Bir yere takılmamaya dikkat ederken başına geçirilmiş olan başlığı kontrol etti yürümekte olan beden. Üzerindeki elbisenin korsesi belini sıkarken, uzun etekler de yürümesini zorlaştırıyordu. Taşıyabileceği küçüklükte, el çabukluğu ile hazırlanmış çantasındaki matarayı çıkartarak küçük bir yudum aldı.

Etrafında bir su kaynağı bulana kadar az miktardaki suyunu idareli kullanması gerekiyordu. Matarayı sallayarak içinde ne kadar kalmış olduğunu anlamaya çalıştı. Hafiflik ve sıvının kolay çalkalanabilirliği yüzünden oldukça az suyu kalmış olduğunu anlayarak bıkkın bir serzeniş bıraktı.

Kaçsa da kaçmasa da bir şekilde ölecekti. Annesinin onu gizlemek için giydirmiş olduğu kadın kıyafetleriyle birlikte ormana yollamasıyla hayatı kurtulmuş değildi. Burada dikkatini çekebileceği insanlar olmasa da susuzluktan, açlıktan veya vahşi bir hayvan yüzünden ölme ihtimali vardı.

''Ne fark edecek ki?''

Bıkkınlıkla gözlerinin dolduğunu hissettiğinde bütün bunların gözünün altındaki küçük lekeden kaynaklanıyor olmasından dolayı lanet etti. İnsanlar yüzdeki bir benin, bir doğum lekesinin veya çillerin cadılıkla bağlantılı olduğuna inanmaya başlamıştı ve benzer izlere sahip herkesi yakıyorlardı. 

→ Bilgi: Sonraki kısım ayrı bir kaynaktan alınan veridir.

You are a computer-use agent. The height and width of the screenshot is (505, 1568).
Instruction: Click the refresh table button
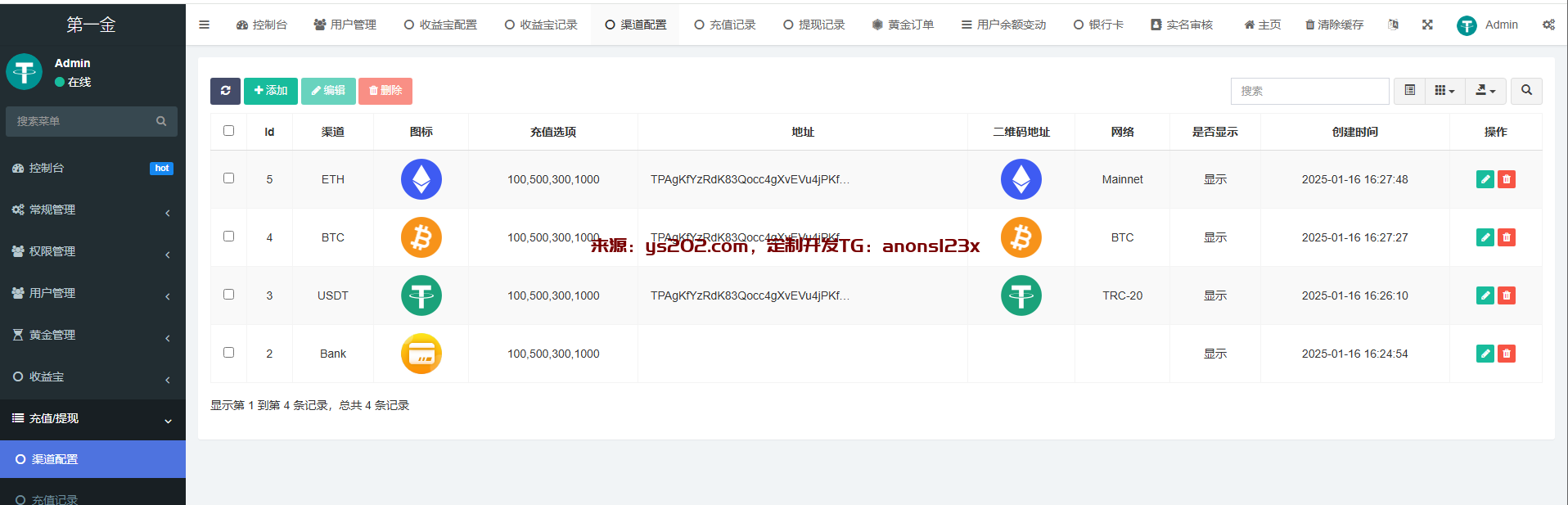pyautogui.click(x=225, y=91)
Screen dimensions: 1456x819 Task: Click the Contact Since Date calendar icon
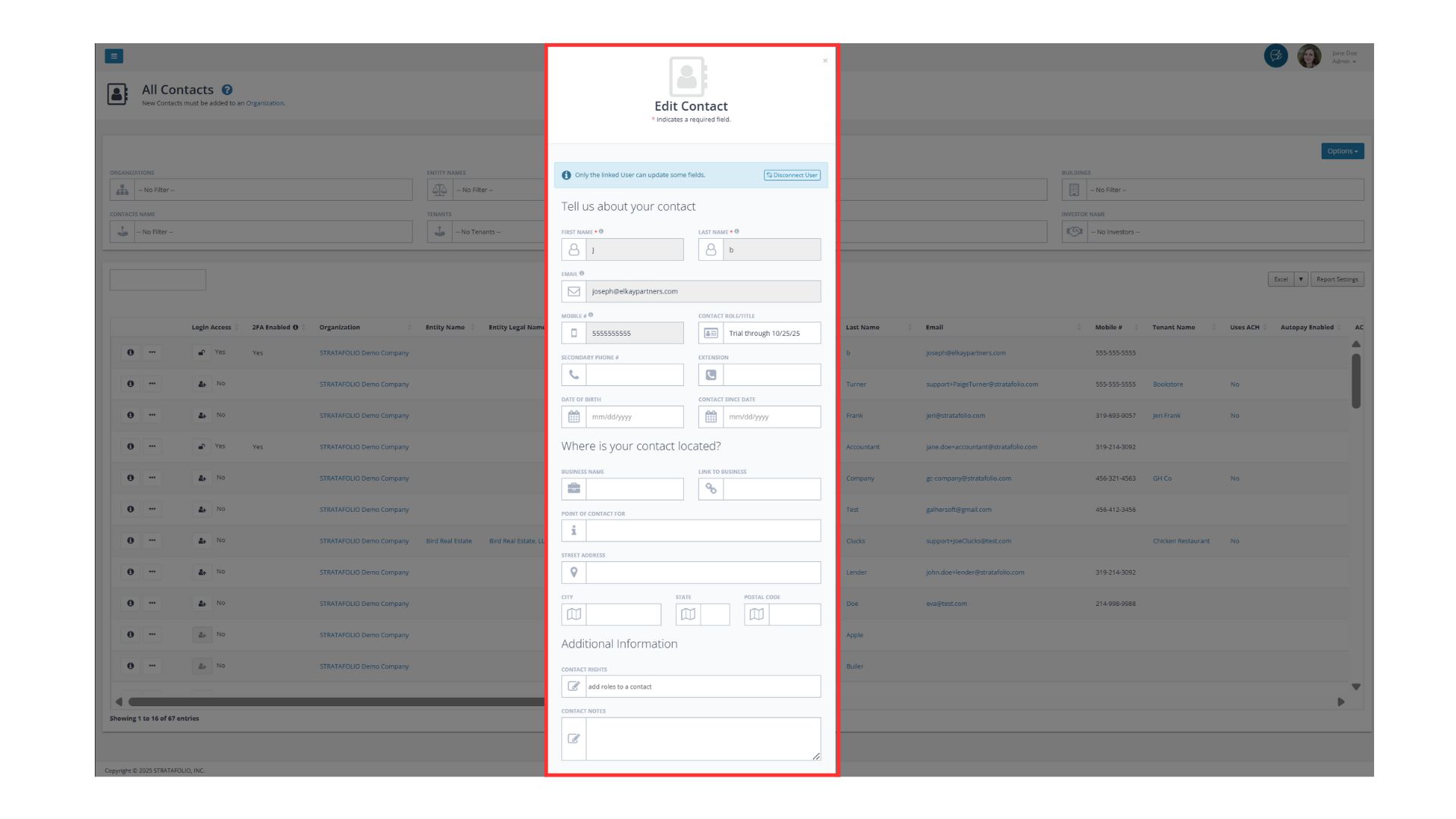[x=711, y=416]
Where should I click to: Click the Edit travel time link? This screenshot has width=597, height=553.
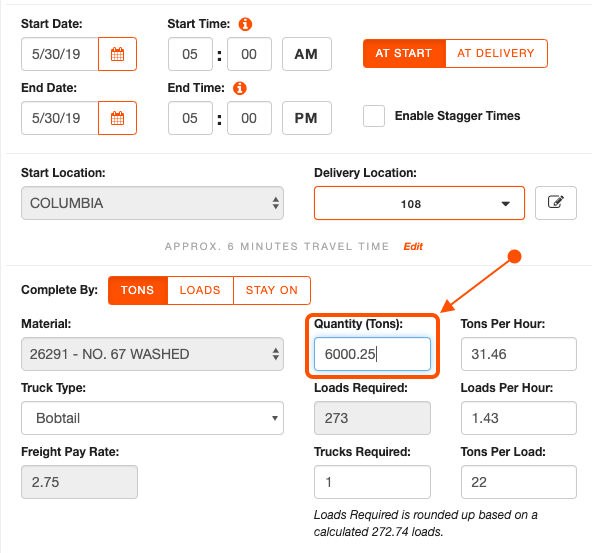coord(413,246)
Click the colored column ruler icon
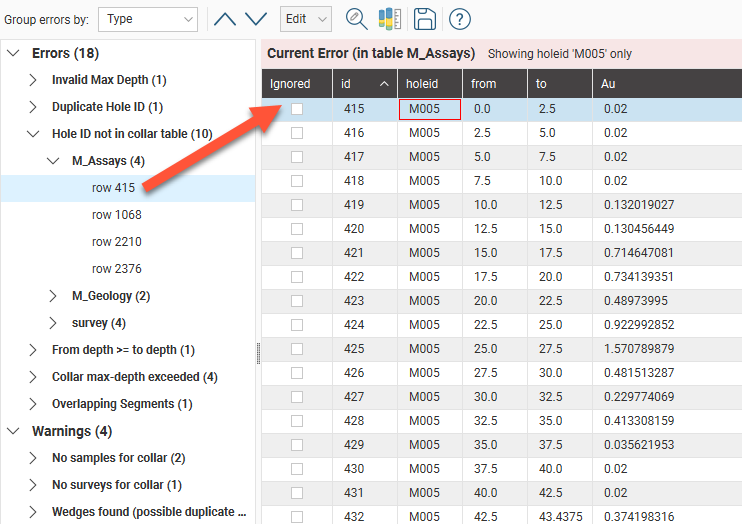 click(x=389, y=19)
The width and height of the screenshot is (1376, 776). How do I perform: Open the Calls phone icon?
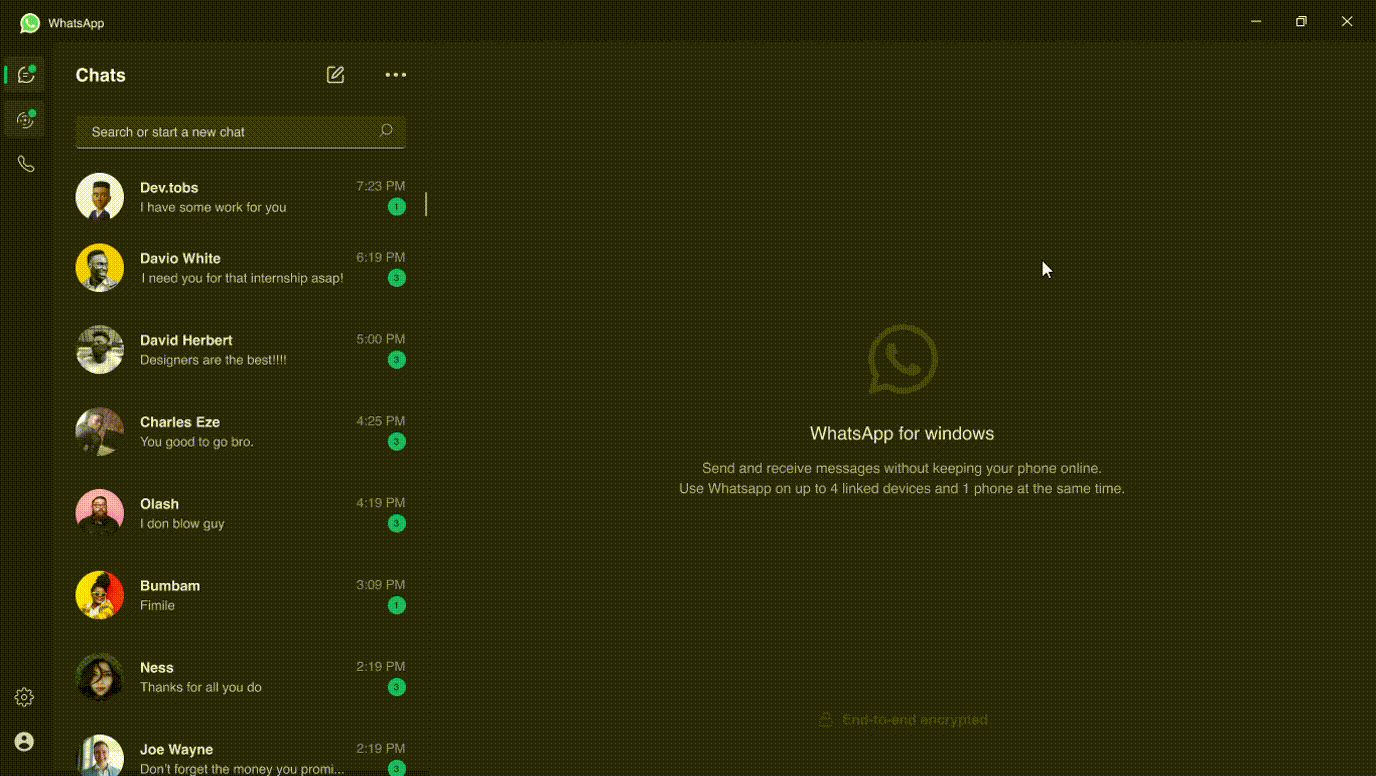coord(26,164)
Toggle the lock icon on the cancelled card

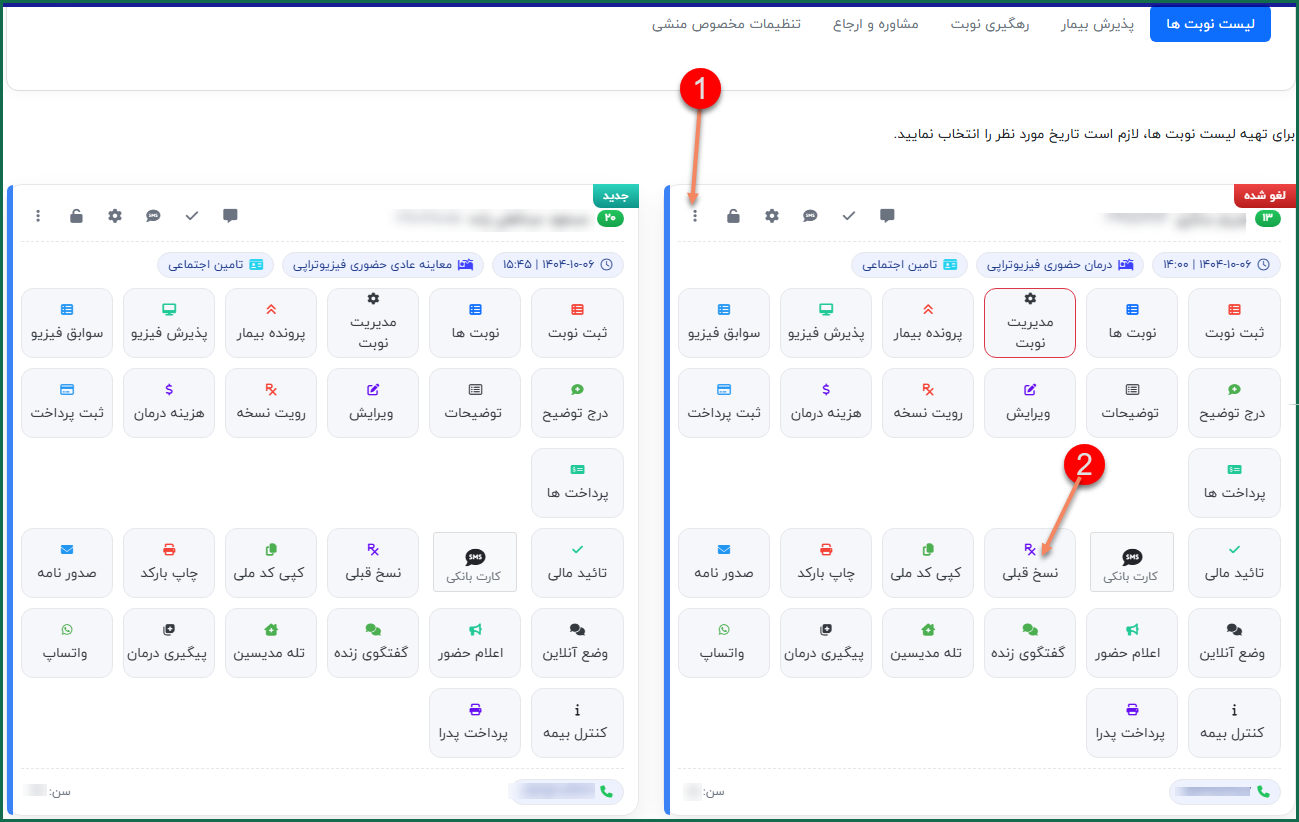coord(733,216)
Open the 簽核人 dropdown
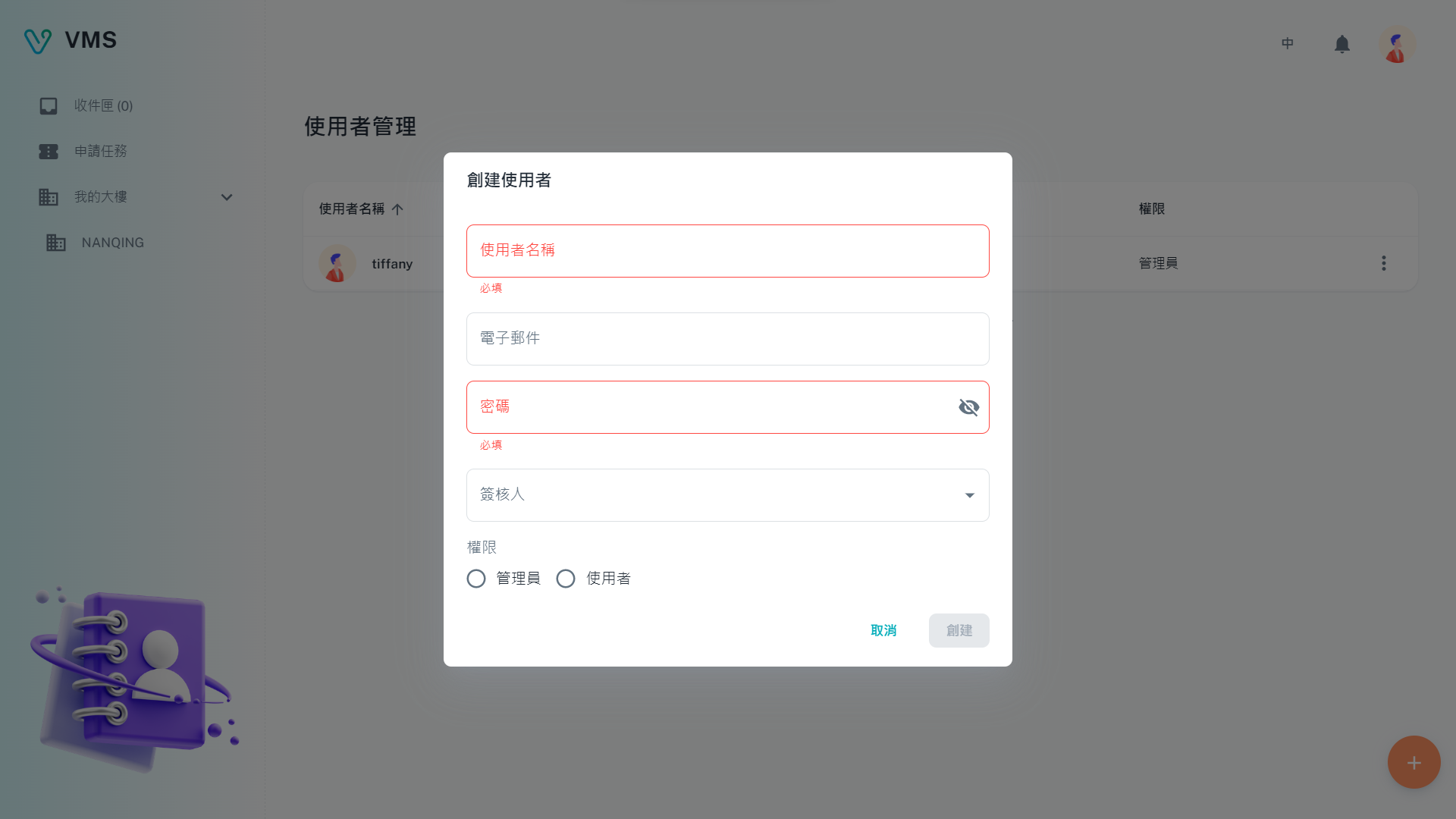Screen dimensions: 1456x819 969,496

Daha çok kadınların cadılıkla bağdaştırılmasına rağmen gözünün altındaki belirgin ben herkesin dikkatini çekiyordu ve bu izlerin cadılıkla bağdaştırılması yakın zamana tekabül ettiği için annesi acil şekilde yaşadıkları kasabadan uzaklaşması için şafak vaktinde kendisini tanınmaması için verdiği ablasının kıyafetleriyle ormana yollamıştı. Kaç, demişti yalnızca. Kaçabildiğin kadar uzağa kaç.

Orta yaşlarını biraz geçmiş kadının adeta can havliyle ağzından dökülen bu kelimeler ile yola koyulan beden bunun ne kadar anlamsız olduğunu şimdi fark ediyordu. Annesi belki onun cadı mahkemelerine çıkartılıp ardından yakılmasını istemediği için göndermiş olabilirdi ancak bu şekilde de nereye giderse gitsin bir topluluk içine dahil olamayacaktı. 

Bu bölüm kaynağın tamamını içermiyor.